What makes E3 such a big show isn’t necessarily the number of attendees, which are lower than similar events in Europe and Japan, but rather, the news that is announced at the show. Last year, Sony finally revealed the name of the PS Vita (it was previously codenamed “NGP”), and Nintendo unveiled its upcoming home console, the Wii U. This is the venue where game companies — Japanese or Western — announce new hardware and new games. Out of all the gaming shows, E3 is the crown jewel.

The first E3 was held in 1995, and right off the bat, the show was a success. It was so successful that an E3 was planned for Tokyo the following year.

Dubbed E3/Tokyo ’96, the show was to feature all the major console-makers: Sony, Nintendo and Sega. However, both Sony and Sega decided not to show, leaving Nintendo holding the bag. The Tokyo E3 wasn’t canceled, but it was a Nintendo-only show. Without rival hardware platforms in attendance, the event lacked buzz. It lacked spectacle. And most damning, it was boring.

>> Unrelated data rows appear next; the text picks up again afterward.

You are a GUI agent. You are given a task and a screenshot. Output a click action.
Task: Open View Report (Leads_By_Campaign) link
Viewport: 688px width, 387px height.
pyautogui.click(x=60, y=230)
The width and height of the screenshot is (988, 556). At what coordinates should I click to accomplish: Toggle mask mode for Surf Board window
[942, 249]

Failure to get all console-makers to attend the same event in Japan has long plagued Japanese game expos. If all platform-holders don’t show up, the event tends to become lopsided. The wow factor, as console-makers try to outdo each other, is absent if they’re not all participating. E3 is gaming’s equivalent of an arms race to see which company can blow rivals — and gamers — away.

What makes E3 in Los Angeles such a big show is how hard game companies hit with brand-new goodies and games. Every other game show after E3 feels like it’s sorting through the leftovers.

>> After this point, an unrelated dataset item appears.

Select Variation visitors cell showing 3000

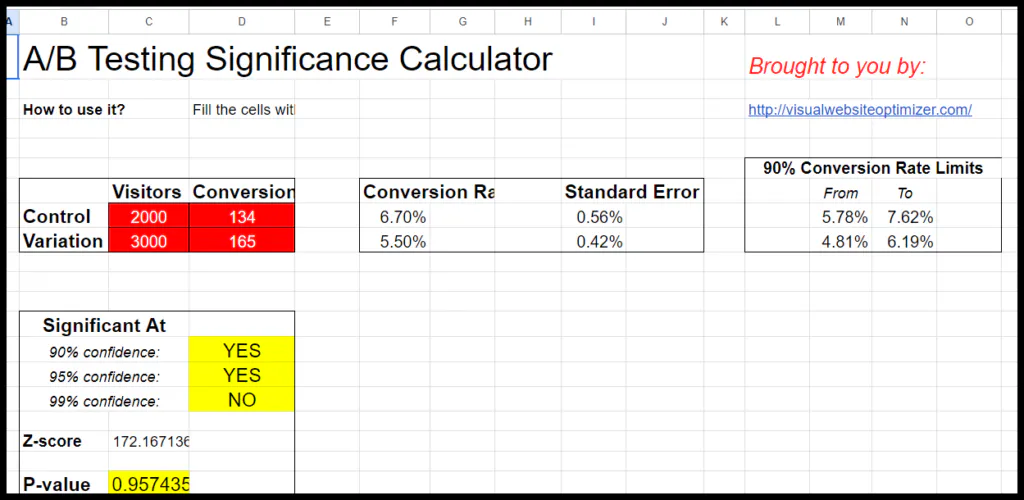click(148, 241)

Japan, of course, has a game expo of its own: The Tokyo Game Show. While TGS draws big crowds, in recent years, it’s been missing big announcements. Japanese game companies prefer to make their big, yearly news splash at E3.

There are several reasons for this. A big one is that L.A. is better suited to big, ritzy rollouts. Companies like Nintendo, Sony, and Microsoft hold their press conference in plush Hollywood auditoriums. The press conferences and the parties are lavish. Celebrities often attend, and Hollywood types, such as Elijah Wood and Steven Spielberg, regularly walk the E3 show floor, checking out the latest offerings. The star power is unmatched.

TGS has its big press conferences and parties, but since TGS is held out in Chiba Prefecture at Makuhari Messe and as many of the Japanese developers are located in Tokyo, everything feels far more spread out than at E3, and far less manageable. More importantly, as mentioned, not all the console-makers attend TGS.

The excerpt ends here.